The messy, tricky, hairy task of economic forecasting

Summary of The messy, tricky, hairy task of economic forecasting

by Marketplace

7mJanuary 28, 2026

Overview of The messy, tricky, hairy task of economic forecasting

This Marketplace Morning Report episode (host David Brancaccio) examines why people and institutions keep using economic forecasts despite frequent misses. The show covers three short segments: market and labor commentary with portfolio manager Susan Schmidt; a report on Boeing’s improving deliveries and production constraints; and a deeper look with senior economics contributor Chris Farrell about the limits and useful roles of forecasting — including research on forecasting accuracy and the value of scenario/range-based forecasts.

Key takeaways

  • Forecasts are often inaccurate (especially recession and year‑ahead market predictions), but they remain useful as planning tools when treated properly.
  • Big, headline layoffs (Amazon, UPS) get attention but don’t necessarily reflect aggregate employment trends driven by smaller businesses; the unemployment rate has been fairly steady.
  • Investor optimism about AI is supporting tech stock strength, but high valuations rely on uncertain productivity gains.
  • Boeing’s commercial recovery is boosting revenue and deliveries, but FAA production caps (currently ~42 737 MAXs/month) limit how fast Boeing can ramp output.
  • Good forecasters present ranges/scenarios, acknowledging uncertainty; businesses and households should use forecasts as one input and plan for multiple outcomes.

Topics discussed

Federal Reserve, labor, and markets (interview with Susan Schmidt)

  • Fed expected to hold interest rates steady; watching jobs, inflation, growth.
  • Headlines highlight large corporate layoffs (Amazon ~16,000; UPS ~30,000), but most U.S. employment is at smaller firms, and the official unemployment rate has been stable.
  • Markets have been taking tech layoffs and AI developments in stride; investor optimism about AI-driven productivity is supporting valuations, though that may be optimistic.

Boeing update (report by Daniel Ackerman)

  • Boeing reported $24 billion revenue last quarter (up ~57% year-over-year).
  • Recovery driven by more 737 MAX deliveries; 600 airplanes delivered last year (most since 2018).
  • FAA imposed production caps after past safety issues; Boeing seeks approval to raise from current cap (~42 MAXs/month) to address backlog as airlines replace older fleets.

The case for forecasting (segment with Chris Farrell)

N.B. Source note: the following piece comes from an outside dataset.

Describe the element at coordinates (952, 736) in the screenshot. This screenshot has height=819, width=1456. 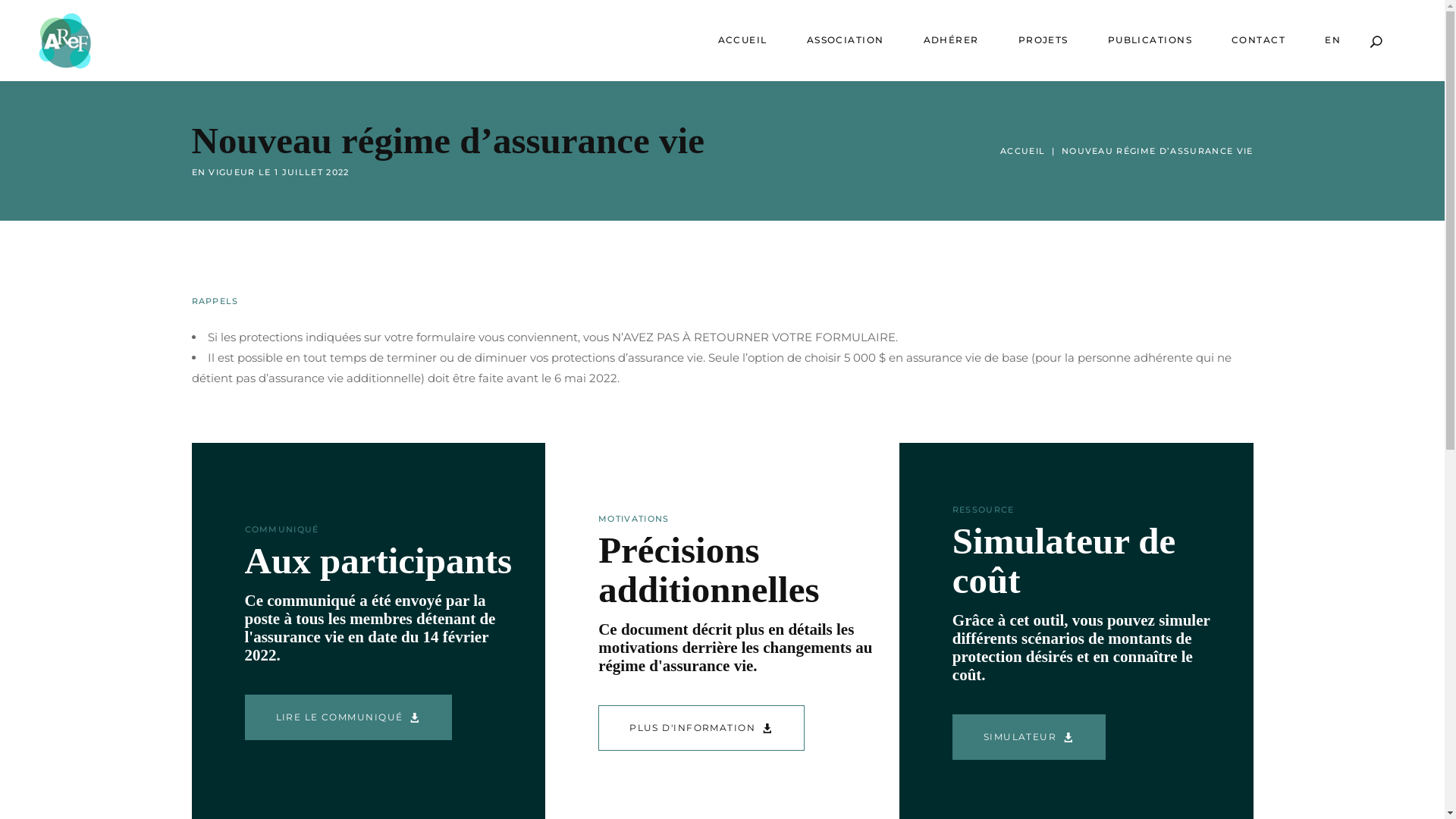
I see `'SIMULATEUR'` at that location.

  • Forecasts frequently miss: IMF study and other research show poor performance predicting recessions; S&P 500 price-targets by analysts averaged accuracy ~47% in one study.
  • Reasons forecasts fail: messy and revised data, limited visibility into many economic activities, and genuine uncertainty and outlier events.
  • Value: forecasts (especially range/scenario forecasts) help planning and hedging. Michael McCracken (St. Louis Fed) argues forecasts provide actionable guidance if used as one input among many.

Notable quotes / insights

  • Lao Tzu quoted: “Those who have knowledge don't predict, those who predict don't have knowledge.” (used to frame the tension around forecasting)
  • Michael McCracken (St. Louis Fed): Good forecasters offer a range of outcomes — useful for planning and hedging.
  • Chris Farrell: Forecasts are imperfect but important — treat them as inputs, not gospel; plan for multiple scenarios.

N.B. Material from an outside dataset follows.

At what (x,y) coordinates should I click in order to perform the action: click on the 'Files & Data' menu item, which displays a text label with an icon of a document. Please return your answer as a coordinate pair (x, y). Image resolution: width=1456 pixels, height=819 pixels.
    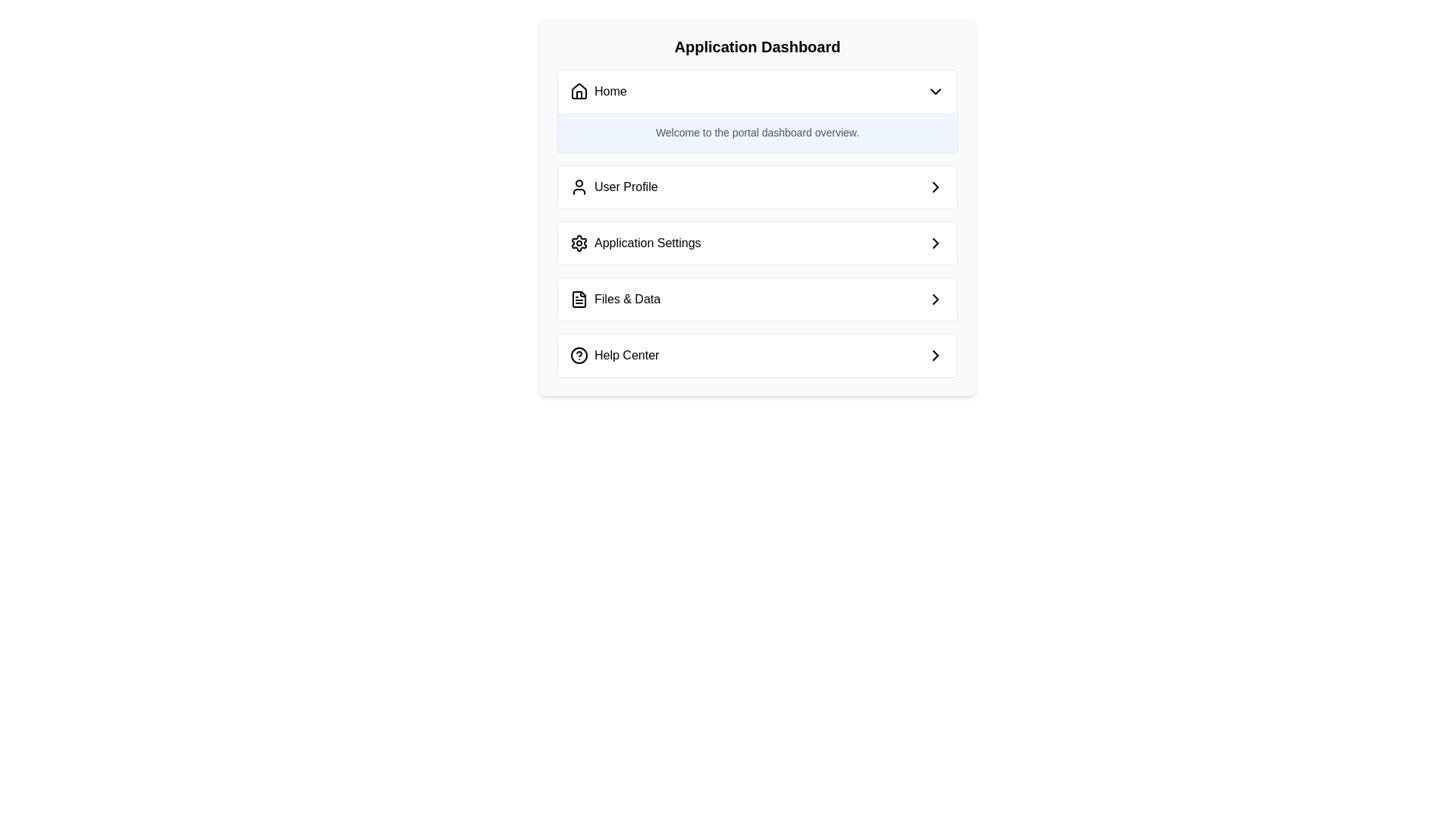
    Looking at the image, I should click on (615, 299).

Actionable recommendations (for businesses, investors, households)

  • Use scenario planning: prepare for upside, baseline, and downside cases rather than relying on a single point forecast.
  • Treat forecasts as one input: combine them with real‑time data, risk assessments, and contingency plans.
  • Hedge where possible: diversify investments, keep liquidity, and design flexible hiring/cost plans if running a business.
  • Watch underlying data, not just headlines: big-company layoffs are important but don’t always change aggregate employment trends immediately.
  • For investors in sectors with hype (e.g., AI): question how much real, measurable productivity gains justify valuations.

Key data & figures referenced

  • Amazon layoffs: ~16,000 corporate jobs (headline figure)
  • UPS layoffs: ~30,000 (headline figure)
  • Boeing revenue (last quarter reported): $24 billion (≈ +57% year-over-year)
  • Boeing deliveries last year: ~600 airplanes (most since 2018)
  • Current FAA production cap referenced: ~42 737 MAX jets/month
  • Study finding analyst S&P 500 price‑target accuracy: ~47% (worse than coin flip in that study)

Bottom line

Forecasts frequently miss, but they’re not useless. The episode argues for using forecasts as structured inputs — preferably in ranges and scenarios — to inform planning and risk management rather than as definitive predictions.